Chef Sharon Cohen and the Montefiore Counter
There is a particular kind of restaurant that a city needs more than it knows: the one that has been there long enough to trust, that earned its reputation dish by dish rather than press release by press release, and that quietly became the benchmark against which newer arrivals are judged. In Tel Aviv, for Mediterranean seafood, that restaurant is Shila.
Sharon Cohen opened the original Shila two decades ago and built it into one of the city's most beloved institutions — a place where the regulars are so loyal and the tables so sought-after that its relocation to Montefiore Street 9 was treated less like a move and more like an event. The new address gave Cohen an opportunity to reimagine the physical experience. At its heart stands a central bar with an open crudo kitchen: guests can watch fish being broken down and dressed in real time, can ask questions, can lean across and inhale the brine of something just pulled from one of two in-house aquariums that maintain live shellfish at peak freshness until the moment of preparation.
Adjacent to the crudo counter is a wine room whose several hundred labels represent one of the more thoughtful cellar assemblies in Tel Aviv. The Israeli wine industry has matured considerably in recent years, with producers from the Galilee, Golan Heights, and Judean Hills producing bottles capable of serious comparison with French and Italian equivalents. Cohen's wine director has curated accordingly: the list rewards exploration, and the staff know it well enough to match whatever you are eating without resorting to the obvious choices.
The culinary approach is Catalan in sensibility — the a la plancha grill, the crudo tradition, the instinct for char balanced against freshness, the conviction that the best way to serve excellent fish is to interfere as little as possible — applied to Israeli and Mediterranean ingredients that are the equal of anything from the Iberian coastline. Shrimp carpaccio arrives dressed with smashed tomatoes, za'atar, and almonds: a dish that reads as essentially Israeli but is structured with Catalan discipline. The Calamari Nero is a Tel Aviv signature, lacquered and burnished to an intensity that renders it simultaneously very simple and very complex. Sea fish tartare, wrapped in thin avocado, manages elegance and generosity simultaneously. The fish fillet, grilled over high heat and presented with barely any intervention, exists to demonstrate the quality of what Cohen sources.

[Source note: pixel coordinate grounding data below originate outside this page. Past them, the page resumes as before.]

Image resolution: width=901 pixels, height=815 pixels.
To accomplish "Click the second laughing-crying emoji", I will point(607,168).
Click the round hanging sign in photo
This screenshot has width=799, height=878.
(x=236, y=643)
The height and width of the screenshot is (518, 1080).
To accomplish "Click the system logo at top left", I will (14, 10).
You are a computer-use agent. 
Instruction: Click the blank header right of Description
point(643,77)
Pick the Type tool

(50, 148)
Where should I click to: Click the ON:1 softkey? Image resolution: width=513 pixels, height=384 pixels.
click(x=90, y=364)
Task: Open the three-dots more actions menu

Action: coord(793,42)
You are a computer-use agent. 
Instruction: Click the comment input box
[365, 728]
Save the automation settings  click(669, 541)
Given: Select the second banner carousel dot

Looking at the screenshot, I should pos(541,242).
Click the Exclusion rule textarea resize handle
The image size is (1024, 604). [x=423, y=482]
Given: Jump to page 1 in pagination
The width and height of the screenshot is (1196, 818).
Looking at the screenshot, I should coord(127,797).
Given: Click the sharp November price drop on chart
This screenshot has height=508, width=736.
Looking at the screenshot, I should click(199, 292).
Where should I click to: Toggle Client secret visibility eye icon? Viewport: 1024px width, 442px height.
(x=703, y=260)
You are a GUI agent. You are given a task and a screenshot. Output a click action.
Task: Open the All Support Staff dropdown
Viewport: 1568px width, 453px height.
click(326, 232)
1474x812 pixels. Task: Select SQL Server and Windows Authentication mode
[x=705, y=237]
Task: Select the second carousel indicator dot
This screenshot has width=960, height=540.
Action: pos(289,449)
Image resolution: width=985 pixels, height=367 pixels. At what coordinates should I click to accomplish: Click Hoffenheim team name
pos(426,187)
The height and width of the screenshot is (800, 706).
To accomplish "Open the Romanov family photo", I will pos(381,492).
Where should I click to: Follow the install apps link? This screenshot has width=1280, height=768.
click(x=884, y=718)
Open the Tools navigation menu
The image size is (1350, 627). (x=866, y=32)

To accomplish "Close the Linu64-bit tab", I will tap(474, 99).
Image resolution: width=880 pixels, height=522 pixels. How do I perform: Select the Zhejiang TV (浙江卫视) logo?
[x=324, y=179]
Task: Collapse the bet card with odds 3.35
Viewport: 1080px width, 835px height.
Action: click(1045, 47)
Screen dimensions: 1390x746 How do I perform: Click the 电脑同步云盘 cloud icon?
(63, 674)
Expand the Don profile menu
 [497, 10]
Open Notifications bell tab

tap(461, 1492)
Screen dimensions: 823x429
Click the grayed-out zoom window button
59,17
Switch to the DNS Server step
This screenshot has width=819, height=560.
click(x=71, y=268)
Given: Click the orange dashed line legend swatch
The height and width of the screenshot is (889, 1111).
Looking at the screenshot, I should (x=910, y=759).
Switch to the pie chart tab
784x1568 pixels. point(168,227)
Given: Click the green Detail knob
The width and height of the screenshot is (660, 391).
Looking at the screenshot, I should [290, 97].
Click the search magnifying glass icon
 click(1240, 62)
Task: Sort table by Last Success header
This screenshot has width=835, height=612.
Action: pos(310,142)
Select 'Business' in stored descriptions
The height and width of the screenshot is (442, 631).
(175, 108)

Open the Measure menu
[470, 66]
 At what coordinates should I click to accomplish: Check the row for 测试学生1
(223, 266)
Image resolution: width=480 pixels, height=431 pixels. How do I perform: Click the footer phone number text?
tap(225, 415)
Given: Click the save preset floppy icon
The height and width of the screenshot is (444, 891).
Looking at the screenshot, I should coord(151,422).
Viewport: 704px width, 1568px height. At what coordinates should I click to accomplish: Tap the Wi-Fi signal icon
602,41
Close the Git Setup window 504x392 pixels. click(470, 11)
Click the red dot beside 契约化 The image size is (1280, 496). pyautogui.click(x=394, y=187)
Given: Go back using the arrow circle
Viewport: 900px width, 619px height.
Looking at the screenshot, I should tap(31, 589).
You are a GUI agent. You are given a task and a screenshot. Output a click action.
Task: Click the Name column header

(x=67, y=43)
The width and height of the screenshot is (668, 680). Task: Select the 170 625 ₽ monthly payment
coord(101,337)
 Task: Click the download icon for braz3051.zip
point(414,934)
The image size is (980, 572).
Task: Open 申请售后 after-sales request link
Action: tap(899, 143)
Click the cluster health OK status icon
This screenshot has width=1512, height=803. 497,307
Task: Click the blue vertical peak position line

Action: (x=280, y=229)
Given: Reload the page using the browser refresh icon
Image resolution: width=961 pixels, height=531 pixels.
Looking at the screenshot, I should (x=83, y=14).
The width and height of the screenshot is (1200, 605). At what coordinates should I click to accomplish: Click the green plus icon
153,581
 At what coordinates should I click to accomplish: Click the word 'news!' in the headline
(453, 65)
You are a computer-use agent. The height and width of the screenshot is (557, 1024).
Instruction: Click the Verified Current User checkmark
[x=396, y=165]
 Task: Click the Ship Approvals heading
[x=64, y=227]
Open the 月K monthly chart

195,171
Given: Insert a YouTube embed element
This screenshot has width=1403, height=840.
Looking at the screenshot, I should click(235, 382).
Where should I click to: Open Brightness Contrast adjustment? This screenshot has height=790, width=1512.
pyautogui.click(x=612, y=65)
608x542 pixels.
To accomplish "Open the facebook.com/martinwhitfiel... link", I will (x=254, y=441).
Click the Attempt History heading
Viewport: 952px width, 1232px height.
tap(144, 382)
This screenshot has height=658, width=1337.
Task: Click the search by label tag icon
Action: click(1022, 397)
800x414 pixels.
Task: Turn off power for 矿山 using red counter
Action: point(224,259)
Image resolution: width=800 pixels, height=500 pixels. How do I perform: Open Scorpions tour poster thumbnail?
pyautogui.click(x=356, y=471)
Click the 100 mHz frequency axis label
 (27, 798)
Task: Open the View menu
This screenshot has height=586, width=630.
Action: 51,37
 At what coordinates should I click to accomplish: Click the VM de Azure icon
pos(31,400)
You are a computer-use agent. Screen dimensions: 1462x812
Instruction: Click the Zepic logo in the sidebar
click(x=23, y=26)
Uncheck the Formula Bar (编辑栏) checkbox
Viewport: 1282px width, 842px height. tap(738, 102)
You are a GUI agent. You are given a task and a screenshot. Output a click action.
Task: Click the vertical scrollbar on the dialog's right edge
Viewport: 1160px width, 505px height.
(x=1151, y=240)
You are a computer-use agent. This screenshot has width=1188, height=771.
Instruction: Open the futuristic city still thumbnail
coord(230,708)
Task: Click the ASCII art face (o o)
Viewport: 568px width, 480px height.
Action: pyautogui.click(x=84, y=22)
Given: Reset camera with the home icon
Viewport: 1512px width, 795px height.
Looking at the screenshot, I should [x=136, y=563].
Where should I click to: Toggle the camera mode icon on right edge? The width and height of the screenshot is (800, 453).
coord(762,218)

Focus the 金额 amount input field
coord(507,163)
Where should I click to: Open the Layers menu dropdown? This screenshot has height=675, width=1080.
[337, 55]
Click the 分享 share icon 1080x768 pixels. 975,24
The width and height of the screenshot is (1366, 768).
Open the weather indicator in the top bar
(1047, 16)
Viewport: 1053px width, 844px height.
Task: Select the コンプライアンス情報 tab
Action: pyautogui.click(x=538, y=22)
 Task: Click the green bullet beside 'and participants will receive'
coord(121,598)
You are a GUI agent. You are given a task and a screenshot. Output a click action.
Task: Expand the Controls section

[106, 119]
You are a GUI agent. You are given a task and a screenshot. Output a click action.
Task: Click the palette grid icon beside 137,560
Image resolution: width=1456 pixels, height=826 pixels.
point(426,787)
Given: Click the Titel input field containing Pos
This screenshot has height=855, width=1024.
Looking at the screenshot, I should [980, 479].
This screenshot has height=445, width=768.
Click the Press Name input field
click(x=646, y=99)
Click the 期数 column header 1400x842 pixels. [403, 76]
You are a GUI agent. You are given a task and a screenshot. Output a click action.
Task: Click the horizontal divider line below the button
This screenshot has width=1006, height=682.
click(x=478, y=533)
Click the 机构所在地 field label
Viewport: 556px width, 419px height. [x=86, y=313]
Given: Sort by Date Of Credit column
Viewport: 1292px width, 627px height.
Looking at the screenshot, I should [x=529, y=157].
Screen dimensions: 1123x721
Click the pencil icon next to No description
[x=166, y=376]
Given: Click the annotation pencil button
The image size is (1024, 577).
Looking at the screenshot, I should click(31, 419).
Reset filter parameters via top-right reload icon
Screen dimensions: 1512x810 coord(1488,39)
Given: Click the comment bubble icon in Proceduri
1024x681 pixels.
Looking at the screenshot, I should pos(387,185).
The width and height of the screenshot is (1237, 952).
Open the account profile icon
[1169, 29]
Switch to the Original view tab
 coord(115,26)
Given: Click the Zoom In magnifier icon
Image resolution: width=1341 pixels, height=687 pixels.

Shila Cafe, which operates adjacent to the restaurant on Montefiore, offers a lighter programme inspired by Italian salumerias — a lunchtime escape into cured things, antipasti, and the kind of casual eating that the Montefiore neighbourhood, with its mix of old Bauhaus buildings and shaded pavements, seems specifically designed for. The two venues share a sensibility without competing, which is Cohen's managerial gift as much as a culinary one.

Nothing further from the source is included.